# START OF Given records
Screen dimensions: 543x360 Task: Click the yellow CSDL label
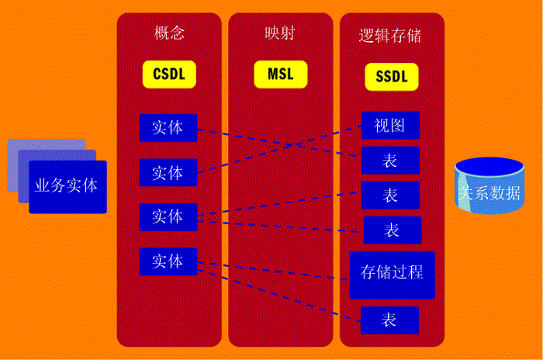click(169, 74)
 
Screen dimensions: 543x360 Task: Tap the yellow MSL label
click(281, 74)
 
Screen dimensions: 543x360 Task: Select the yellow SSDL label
click(392, 77)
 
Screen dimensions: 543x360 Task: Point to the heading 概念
click(169, 33)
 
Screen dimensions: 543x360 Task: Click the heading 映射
click(280, 33)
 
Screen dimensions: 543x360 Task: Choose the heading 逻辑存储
click(390, 36)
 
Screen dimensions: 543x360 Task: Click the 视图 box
click(391, 125)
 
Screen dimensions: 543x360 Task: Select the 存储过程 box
click(392, 275)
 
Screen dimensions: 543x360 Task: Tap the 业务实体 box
click(68, 187)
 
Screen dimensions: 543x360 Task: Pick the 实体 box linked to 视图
click(168, 172)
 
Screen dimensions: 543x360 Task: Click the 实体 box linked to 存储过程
click(168, 261)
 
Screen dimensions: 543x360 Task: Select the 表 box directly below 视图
click(391, 160)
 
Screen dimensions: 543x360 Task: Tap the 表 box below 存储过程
click(390, 320)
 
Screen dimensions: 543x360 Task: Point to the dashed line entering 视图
click(279, 149)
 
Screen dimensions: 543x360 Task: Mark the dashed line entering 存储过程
click(273, 271)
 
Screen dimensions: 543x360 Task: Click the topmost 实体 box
click(168, 128)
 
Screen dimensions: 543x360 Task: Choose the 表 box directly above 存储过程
click(393, 230)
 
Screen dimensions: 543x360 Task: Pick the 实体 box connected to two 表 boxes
click(168, 217)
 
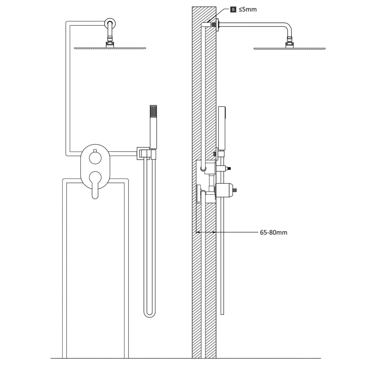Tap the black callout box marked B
coord(233,10)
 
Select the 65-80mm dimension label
coord(273,233)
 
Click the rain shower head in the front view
coord(110,48)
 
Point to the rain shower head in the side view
coord(289,48)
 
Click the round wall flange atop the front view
coord(109,24)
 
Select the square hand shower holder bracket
coord(143,154)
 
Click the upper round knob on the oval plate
coord(95,158)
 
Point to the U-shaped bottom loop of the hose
coord(150,314)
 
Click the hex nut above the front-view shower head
coord(110,44)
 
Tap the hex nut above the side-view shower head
coord(289,44)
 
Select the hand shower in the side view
coord(222,128)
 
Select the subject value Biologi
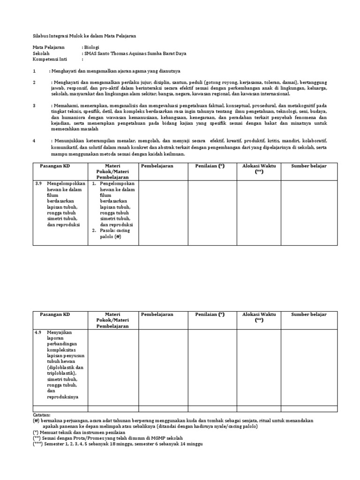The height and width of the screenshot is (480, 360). click(91, 47)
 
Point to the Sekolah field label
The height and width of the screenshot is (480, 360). click(41, 53)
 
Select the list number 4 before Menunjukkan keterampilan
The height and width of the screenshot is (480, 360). click(34, 141)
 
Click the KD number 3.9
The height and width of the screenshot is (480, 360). click(39, 184)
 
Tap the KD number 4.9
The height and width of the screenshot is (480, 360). click(39, 332)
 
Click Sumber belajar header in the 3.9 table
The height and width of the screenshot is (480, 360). click(308, 166)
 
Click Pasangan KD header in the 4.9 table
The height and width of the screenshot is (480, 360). click(55, 314)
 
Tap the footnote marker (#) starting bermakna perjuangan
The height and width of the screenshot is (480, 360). click(36, 421)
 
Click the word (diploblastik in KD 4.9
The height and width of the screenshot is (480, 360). click(61, 368)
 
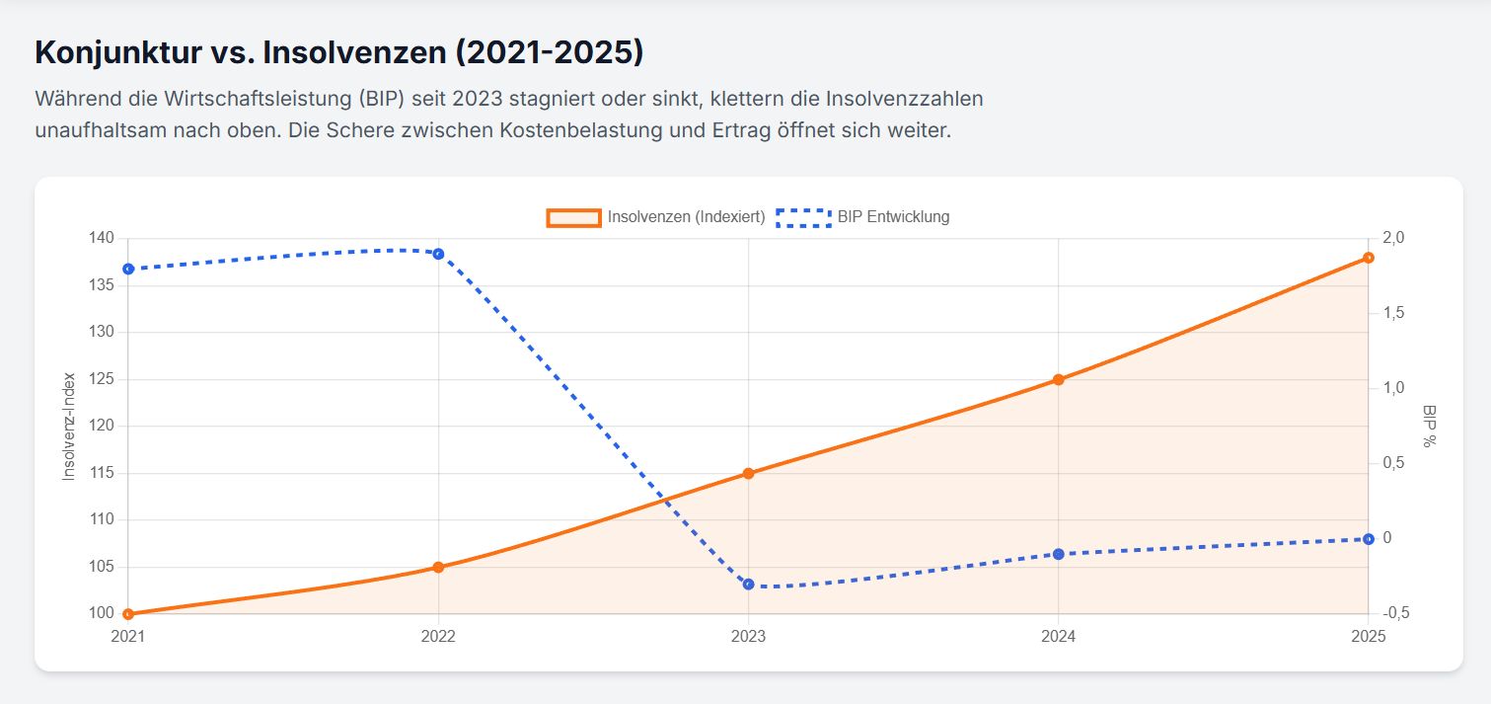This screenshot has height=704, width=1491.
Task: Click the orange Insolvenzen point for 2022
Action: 438,567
# END OF Given records
*Exercise description*
Render every line of the listing above as a Markdown table with the columns Index and Entry, leaving out blank lines. Omit the pictures.

*Exercise answer*
| Index | Entry |
|---|---|
| 1 | Screen dimensions: 543x360 Task: Click the yellow CSDL label |
| 2 | click(169, 74) |
| 3 | Screen dimensions: 543x360 Task: Tap the yellow MSL label |
| 4 | click(281, 74) |
| 5 | Screen dimensions: 543x360 Task: Select the yellow SSDL label |
| 6 | click(392, 77) |
| 7 | Screen dimensions: 543x360 Task: Point to the heading 概念 |
| 8 | click(169, 33) |
| 9 | Screen dimensions: 543x360 Task: Click the heading 映射 |
| 10 | click(280, 33) |
| 11 | Screen dimensions: 543x360 Task: Choose the heading 逻辑存储 |
| 12 | click(390, 36) |
| 13 | Screen dimensions: 543x360 Task: Click the 视图 box |
| 14 | click(391, 125) |
| 15 | Screen dimensions: 543x360 Task: Select the 存储过程 box |
| 16 | click(392, 275) |
| 17 | Screen dimensions: 543x360 Task: Tap the 业务实体 box |
| 18 | click(68, 187) |
| 19 | Screen dimensions: 543x360 Task: Pick the 实体 box linked to 视图 |
| 20 | click(168, 172) |
| 21 | Screen dimensions: 543x360 Task: Click the 实体 box linked to 存储过程 |
| 22 | click(168, 261) |
| 23 | Screen dimensions: 543x360 Task: Select the 表 box directly below 视图 |
| 24 | click(391, 160) |
| 25 | Screen dimensions: 543x360 Task: Tap the 表 box below 存储过程 |
| 26 | click(390, 320) |
| 27 | Screen dimensions: 543x360 Task: Point to the dashed line entering 视图 |
| 28 | click(279, 149) |
| 29 | Screen dimensions: 543x360 Task: Mark the dashed line entering 存储过程 |
| 30 | click(273, 271) |
| 31 | Screen dimensions: 543x360 Task: Click the topmost 实体 box |
| 32 | click(168, 128) |
| 33 | Screen dimensions: 543x360 Task: Choose the 表 box directly above 存储过程 |
| 34 | click(393, 230) |
| 35 | Screen dimensions: 543x360 Task: Pick the 实体 box connected to two 表 boxes |
| 36 | click(168, 217) |
| 37 | Tap the black callout box marked B |
| 38 | coord(233,10) |
| 39 | Select the 65-80mm dimension label |
| 40 | coord(273,233) |
| 41 | Click the rain shower head in the front view |
| 42 | coord(110,48) |
| 43 | Point to the rain shower head in the side view |
| 44 | coord(289,48) |
| 45 | Click the round wall flange atop the front view |
| 46 | coord(109,24) |
| 47 | Select the square hand shower holder bracket |
| 48 | coord(143,154) |
| 49 | Click the upper round knob on the oval plate |
| 50 | coord(95,158) |
| 51 | Point to the U-shaped bottom loop of the hose |
| 52 | coord(150,314) |
| 53 | Click the hex nut above the front-view shower head |
| 54 | coord(110,44) |
| 55 | Tap the hex nut above the side-view shower head |
| 56 | coord(289,44) |
| 57 | Select the hand shower in the side view |
| 58 | coord(222,128) |
| 59 | Select the subject value Biologi |
| 60 | The height and width of the screenshot is (480, 360). click(91, 47) |
| 61 | Point to the Sekolah field label |
| 62 | The height and width of the screenshot is (480, 360). click(41, 53) |
| 63 | Select the list number 4 before Menunjukkan keterampilan |
| 64 | The height and width of the screenshot is (480, 360). click(34, 141) |
| 65 | Click the KD number 3.9 |
| 66 | The height and width of the screenshot is (480, 360). click(39, 184) |
| 67 | Tap the KD number 4.9 |
| 68 | The height and width of the screenshot is (480, 360). click(39, 332) |
| 69 | Click Sumber belajar header in the 3.9 table |
| 70 | The height and width of the screenshot is (480, 360). click(308, 166) |
| 71 | Click Pasangan KD header in the 4.9 table |
| 72 | The height and width of the screenshot is (480, 360). click(55, 314) |
| 73 | Tap the footnote marker (#) starting bermakna perjuangan |
| 74 | The height and width of the screenshot is (480, 360). click(36, 421) |
| 75 | Click the word (diploblastik in KD 4.9 |
| 76 | The height and width of the screenshot is (480, 360). click(61, 368) |
| 77 | This screenshot has height=704, width=1491. |
| 78 | Task: Click the orange Insolvenzen point for 2022 |
| 79 | Action: 438,567 |